- What needs to be done
Look over the data below and give the number of lines containing the word "will", with no other words.

- Provided records
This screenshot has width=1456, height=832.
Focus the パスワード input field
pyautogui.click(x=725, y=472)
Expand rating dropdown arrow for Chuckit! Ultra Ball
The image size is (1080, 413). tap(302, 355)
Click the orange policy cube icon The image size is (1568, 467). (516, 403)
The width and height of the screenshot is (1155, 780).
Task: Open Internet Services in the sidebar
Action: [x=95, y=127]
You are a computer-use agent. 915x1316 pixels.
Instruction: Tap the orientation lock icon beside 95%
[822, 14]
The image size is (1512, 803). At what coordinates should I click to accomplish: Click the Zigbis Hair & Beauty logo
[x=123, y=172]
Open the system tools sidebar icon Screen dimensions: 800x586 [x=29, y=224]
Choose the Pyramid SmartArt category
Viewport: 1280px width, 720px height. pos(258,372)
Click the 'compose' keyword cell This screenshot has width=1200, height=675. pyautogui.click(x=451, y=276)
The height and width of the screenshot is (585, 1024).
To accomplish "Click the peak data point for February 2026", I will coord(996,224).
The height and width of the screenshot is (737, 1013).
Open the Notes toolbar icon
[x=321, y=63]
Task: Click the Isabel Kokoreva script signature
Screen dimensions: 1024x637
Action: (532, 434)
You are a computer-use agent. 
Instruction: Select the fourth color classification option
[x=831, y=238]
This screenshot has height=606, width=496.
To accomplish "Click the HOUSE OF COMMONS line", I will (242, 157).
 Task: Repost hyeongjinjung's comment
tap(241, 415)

- Answer for the task
2